__Directive__
Copy out every line of the entries below in which the word "blue" appears.

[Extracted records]

* begin *

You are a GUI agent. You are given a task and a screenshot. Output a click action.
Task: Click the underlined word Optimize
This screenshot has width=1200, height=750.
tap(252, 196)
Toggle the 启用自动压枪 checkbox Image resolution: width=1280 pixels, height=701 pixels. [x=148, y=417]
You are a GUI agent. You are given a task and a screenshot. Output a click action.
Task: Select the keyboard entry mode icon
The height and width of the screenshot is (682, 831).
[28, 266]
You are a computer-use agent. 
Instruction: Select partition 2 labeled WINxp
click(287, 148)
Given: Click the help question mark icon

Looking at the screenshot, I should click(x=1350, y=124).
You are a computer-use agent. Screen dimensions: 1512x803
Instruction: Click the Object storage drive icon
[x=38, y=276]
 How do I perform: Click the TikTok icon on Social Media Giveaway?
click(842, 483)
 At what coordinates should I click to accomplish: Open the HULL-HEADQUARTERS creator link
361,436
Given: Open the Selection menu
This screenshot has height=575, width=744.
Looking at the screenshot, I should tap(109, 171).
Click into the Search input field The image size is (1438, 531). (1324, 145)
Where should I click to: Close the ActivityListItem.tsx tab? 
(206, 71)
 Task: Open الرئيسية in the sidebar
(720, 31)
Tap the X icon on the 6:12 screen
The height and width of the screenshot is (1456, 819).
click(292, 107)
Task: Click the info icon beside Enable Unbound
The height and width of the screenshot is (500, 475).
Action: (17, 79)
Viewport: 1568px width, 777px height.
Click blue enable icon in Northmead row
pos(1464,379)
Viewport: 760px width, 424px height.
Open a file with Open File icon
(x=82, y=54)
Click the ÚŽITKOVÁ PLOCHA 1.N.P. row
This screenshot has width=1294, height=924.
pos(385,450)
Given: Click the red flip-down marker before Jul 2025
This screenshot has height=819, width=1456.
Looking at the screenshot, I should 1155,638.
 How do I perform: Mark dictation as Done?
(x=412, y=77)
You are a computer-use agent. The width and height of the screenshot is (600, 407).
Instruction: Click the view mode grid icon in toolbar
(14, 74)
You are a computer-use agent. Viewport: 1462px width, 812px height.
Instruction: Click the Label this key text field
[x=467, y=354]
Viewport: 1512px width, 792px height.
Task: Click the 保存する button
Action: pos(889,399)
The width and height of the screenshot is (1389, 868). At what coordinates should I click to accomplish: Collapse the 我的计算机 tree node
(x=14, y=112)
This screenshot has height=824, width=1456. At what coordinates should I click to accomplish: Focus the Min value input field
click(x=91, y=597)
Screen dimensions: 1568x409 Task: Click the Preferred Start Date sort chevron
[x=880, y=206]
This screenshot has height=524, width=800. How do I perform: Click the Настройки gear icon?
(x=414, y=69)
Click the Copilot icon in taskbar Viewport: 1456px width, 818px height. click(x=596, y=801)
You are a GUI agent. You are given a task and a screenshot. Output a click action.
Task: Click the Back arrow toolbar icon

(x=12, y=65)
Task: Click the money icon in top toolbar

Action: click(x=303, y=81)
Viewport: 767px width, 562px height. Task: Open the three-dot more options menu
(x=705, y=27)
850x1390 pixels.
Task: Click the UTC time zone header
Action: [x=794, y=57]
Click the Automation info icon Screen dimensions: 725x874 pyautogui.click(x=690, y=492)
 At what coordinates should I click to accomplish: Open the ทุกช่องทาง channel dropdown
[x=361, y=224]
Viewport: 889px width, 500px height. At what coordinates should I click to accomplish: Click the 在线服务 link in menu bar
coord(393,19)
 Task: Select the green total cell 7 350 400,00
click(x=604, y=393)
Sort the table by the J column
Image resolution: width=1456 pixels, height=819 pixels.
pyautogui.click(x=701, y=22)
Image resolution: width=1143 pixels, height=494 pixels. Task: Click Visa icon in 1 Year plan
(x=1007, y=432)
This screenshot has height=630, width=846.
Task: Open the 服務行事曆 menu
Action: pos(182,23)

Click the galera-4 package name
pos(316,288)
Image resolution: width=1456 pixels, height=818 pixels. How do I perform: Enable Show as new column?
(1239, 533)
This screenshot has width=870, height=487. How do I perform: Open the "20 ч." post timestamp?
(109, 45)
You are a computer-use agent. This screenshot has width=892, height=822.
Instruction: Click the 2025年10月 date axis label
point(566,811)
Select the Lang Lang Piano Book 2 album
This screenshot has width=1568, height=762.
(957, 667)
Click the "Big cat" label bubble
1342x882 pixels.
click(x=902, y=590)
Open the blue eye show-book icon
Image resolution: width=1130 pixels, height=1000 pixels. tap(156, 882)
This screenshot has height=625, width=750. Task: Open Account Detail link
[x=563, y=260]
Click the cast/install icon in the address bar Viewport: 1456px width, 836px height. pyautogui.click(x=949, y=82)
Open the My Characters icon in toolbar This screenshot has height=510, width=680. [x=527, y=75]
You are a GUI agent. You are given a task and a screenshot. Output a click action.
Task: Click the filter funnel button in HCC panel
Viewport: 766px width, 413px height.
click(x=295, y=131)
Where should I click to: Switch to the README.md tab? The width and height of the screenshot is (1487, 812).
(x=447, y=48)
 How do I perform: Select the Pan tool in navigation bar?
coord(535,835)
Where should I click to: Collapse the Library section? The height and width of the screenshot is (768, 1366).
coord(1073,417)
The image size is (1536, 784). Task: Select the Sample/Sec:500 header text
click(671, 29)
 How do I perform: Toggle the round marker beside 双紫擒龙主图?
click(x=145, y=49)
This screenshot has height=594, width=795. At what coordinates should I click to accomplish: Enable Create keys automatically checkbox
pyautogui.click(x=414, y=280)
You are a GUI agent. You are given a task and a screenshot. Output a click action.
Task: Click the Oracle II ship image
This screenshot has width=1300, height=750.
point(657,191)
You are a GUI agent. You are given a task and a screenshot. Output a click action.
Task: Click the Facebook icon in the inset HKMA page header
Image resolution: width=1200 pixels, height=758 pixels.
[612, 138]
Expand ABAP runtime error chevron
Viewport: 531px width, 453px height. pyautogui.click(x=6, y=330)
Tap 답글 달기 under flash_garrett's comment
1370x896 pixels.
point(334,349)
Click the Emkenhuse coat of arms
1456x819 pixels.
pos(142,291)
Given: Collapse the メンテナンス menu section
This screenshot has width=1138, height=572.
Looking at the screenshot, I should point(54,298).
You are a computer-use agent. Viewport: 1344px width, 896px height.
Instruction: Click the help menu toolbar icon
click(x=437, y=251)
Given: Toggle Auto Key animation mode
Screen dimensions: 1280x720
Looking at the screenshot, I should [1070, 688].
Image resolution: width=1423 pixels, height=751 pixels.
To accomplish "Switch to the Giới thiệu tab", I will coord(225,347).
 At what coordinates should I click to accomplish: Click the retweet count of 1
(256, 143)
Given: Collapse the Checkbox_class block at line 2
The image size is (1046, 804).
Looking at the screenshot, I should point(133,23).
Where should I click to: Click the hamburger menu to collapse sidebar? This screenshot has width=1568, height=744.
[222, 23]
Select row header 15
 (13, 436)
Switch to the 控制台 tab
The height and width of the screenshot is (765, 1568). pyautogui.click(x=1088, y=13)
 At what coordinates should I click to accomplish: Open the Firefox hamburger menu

* end *

__Completed exercise__
Click blue enable icon in Northmead row
Open the blue eye show-book icon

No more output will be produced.